Container Competition
Last year, Nathan invited us to take part in a little internal competition. The idea was to get people to play with Docker in a way that they might not otherwise get to during their day to day.
The challenge
To build and publish a Docker image that prints the phrase “hello IDBS engineering” (or similar) when run. At a minimum, you will need to build a Docker image, run that image locally to test and publish to a Docker registry. The idea is to do this as a bit of fun, so the effort should be relatively low and whenever you have a bit of downtime.
How will entries be judged?
We’ll keep it simple and the following dimensions will be taken into account: The image runs and prints to console. Image size - the smaller, the better.
Challenge accepted!
Humble beginnings
We don’t have to do much work at all to submit our first entry.
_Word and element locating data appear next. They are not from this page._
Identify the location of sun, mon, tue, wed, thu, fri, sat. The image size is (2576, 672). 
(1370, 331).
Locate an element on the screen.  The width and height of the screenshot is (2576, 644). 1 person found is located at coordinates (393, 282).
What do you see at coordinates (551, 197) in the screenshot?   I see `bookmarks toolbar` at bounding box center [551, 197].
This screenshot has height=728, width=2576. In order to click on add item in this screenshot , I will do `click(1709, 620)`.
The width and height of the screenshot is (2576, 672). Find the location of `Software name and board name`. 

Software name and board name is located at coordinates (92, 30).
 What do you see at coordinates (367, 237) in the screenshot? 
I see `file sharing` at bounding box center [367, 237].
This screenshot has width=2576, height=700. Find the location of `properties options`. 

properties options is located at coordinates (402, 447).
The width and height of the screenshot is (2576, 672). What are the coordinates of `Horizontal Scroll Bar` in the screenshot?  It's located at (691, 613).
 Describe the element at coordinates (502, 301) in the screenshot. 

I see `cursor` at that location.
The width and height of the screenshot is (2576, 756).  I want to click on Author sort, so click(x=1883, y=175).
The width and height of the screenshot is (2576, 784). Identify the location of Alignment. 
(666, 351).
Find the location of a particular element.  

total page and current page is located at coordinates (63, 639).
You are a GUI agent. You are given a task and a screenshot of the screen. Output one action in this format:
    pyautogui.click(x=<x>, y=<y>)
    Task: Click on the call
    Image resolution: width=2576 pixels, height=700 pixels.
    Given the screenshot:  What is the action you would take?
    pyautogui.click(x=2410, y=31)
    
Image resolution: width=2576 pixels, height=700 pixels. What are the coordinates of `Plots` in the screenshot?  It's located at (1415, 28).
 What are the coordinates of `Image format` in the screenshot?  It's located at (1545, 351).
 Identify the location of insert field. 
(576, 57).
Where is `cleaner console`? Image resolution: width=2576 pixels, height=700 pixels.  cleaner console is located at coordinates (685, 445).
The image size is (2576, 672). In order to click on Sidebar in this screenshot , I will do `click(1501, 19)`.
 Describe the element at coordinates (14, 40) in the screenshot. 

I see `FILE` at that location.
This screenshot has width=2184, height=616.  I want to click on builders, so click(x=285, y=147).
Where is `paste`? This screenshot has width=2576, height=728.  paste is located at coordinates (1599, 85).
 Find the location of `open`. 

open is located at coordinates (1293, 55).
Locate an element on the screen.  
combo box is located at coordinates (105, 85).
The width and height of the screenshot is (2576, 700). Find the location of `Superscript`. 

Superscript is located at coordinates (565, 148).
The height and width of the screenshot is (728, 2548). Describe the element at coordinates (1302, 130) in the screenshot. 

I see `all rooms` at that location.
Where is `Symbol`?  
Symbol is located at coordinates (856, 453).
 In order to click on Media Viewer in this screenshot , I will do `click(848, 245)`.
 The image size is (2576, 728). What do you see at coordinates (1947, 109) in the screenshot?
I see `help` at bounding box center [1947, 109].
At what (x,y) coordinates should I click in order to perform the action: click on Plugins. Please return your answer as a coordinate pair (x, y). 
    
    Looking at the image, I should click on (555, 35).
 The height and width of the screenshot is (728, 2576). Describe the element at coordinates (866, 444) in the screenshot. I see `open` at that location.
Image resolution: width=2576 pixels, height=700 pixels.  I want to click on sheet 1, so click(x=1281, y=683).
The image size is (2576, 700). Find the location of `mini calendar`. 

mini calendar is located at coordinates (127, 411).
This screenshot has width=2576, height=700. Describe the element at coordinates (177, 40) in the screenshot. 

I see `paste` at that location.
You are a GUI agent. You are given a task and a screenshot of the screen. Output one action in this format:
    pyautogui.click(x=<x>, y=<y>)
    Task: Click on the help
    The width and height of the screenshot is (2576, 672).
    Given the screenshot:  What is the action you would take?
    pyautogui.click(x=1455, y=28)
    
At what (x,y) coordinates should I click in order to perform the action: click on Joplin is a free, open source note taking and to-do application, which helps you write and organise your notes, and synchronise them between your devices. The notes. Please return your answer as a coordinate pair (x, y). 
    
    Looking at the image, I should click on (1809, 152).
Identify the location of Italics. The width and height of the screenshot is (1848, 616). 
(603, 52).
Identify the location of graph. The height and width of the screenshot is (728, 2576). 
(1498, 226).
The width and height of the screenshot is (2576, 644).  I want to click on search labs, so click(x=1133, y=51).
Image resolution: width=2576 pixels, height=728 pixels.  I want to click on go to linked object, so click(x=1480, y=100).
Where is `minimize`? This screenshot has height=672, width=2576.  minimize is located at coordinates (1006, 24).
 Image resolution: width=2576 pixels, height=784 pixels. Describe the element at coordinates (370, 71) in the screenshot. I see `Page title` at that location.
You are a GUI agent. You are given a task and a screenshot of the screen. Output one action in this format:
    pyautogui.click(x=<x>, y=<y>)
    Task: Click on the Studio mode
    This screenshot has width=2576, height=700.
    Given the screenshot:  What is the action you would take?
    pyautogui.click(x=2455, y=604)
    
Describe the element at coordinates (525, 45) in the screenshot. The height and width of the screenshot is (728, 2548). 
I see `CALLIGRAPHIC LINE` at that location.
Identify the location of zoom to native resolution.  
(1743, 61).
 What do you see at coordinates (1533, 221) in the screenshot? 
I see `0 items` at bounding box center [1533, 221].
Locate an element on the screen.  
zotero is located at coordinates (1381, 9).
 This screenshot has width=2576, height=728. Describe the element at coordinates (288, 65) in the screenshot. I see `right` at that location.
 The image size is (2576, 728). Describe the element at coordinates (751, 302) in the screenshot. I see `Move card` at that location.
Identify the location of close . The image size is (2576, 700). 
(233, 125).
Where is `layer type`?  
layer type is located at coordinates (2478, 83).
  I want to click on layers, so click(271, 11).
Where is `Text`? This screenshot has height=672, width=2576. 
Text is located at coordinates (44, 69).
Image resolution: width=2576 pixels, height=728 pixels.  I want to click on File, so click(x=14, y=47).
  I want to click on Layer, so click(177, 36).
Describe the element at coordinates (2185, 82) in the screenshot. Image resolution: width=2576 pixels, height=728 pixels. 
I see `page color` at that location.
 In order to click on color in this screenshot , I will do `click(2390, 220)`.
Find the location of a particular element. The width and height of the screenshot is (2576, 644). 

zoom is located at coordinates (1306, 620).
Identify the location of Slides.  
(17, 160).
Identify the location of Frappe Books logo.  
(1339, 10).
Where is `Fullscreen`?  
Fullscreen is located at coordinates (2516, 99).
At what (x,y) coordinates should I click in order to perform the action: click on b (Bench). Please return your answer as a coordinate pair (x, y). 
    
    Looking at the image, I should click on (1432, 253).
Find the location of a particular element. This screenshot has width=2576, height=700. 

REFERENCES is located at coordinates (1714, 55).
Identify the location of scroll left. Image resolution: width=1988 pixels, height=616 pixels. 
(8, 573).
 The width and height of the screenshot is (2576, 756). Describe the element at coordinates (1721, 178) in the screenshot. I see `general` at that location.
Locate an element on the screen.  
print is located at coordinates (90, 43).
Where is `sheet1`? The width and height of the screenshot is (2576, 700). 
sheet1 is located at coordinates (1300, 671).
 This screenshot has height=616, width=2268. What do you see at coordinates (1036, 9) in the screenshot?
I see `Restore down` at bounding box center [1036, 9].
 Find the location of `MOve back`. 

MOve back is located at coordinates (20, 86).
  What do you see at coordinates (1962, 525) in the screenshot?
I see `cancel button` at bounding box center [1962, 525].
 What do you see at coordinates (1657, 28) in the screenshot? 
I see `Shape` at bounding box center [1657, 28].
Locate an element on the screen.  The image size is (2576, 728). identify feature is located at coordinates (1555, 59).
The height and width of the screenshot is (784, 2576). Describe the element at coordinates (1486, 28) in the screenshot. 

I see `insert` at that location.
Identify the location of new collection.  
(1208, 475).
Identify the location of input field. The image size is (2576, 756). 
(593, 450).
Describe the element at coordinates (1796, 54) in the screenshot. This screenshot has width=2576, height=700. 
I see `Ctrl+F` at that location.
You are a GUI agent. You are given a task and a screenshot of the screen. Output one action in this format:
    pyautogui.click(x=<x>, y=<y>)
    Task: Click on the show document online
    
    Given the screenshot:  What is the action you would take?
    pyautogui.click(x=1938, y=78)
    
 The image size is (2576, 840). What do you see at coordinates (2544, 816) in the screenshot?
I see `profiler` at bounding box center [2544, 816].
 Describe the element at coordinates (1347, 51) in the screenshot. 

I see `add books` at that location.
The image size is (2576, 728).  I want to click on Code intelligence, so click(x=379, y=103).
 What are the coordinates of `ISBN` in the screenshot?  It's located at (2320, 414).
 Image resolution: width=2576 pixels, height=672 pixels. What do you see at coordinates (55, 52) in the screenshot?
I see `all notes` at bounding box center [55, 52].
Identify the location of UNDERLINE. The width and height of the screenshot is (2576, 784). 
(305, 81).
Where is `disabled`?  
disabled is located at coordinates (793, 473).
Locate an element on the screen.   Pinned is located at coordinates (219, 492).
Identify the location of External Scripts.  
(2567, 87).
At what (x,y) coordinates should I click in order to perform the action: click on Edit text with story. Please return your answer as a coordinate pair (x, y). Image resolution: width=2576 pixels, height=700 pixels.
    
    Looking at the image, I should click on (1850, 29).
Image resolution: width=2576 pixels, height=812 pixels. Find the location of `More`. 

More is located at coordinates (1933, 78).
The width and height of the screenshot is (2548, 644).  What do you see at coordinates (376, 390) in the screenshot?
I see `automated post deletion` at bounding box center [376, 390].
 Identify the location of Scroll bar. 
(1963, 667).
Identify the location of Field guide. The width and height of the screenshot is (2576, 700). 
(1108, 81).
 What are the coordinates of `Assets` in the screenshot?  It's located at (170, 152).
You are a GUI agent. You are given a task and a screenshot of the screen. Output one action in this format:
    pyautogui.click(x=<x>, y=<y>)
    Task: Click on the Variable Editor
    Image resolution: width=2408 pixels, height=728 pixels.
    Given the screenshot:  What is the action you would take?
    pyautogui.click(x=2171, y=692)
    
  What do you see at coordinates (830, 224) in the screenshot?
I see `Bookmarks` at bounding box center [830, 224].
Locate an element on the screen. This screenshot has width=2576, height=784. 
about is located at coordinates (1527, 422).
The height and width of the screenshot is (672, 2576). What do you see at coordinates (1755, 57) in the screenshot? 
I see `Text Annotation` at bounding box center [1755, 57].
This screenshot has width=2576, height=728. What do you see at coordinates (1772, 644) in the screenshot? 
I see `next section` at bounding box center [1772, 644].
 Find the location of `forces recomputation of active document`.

docker run ubuntu:latest echo hello world
is a perfectly valid command and the following Dockerfile
would have you on your way with the first 73.9MB submission:
FROM ubuntu:latest
CMD ["echo", "Hello IDBS Engineering! RE"]
Obviously there are smaller base images available than Ubuntu. Alpine for starters.. or for our purpose, Busybox is the Docker equivalent of a swiss army knife and would serve us equally well:
REPOSITORY TAG SIZE
cheating ubuntu 73.9MB
cheating alpine 5.57MB
cheating busybox 1.22MB
Our first submission could be as small as 1.22MB, with not much work at all.
Using base images like Alpine or Busybox still comes with varying amounts of bloat that we don’t need for the simple purpose of printing a string, of course.
To get the image any smaller, the solution must be a base image that has less bloat - ideally one with nothing in it.
This is also known as a scratch
image (because you can create images FROM scratch
) See here for more details
scratch
Scratch images are purposefully empty - they contain nothing and are exactly 0 Byte in size. This means also no Operating System - here be dragons..
We’ve decided that we don’t need a full blown OS for our container, we just want to print a string.. all we need is echo
:
ls -lh /bin/echo
-rwxr-xr-x 1 root wheel 31K 23 Jan 13:59 /bin/echo
31KB in size! Well, hello there..
Lets try this:
FROM scratch
COPY bin/echo /echo
ENTRYPOINT [ "/echo" ]
CMD [ "hello IDBS Engineering! RE" ]
reschenburg:echo $ mkdir bin/ && cp /bin/echo ./bin/
reschenburg:echo $ docker build -t container-comp:echo . && docker run --rm container-comp:echo
Sending build context to Docker daemon 34.82kB
Step 1/3 : FROM scratch
--->
Step 2/3 : COPY bin/echo /echo
---> Using cache
---> 820ddcfe419d
Step 3/3 : CMD [ "/echo", "hello IDBS Engineering! RE" ]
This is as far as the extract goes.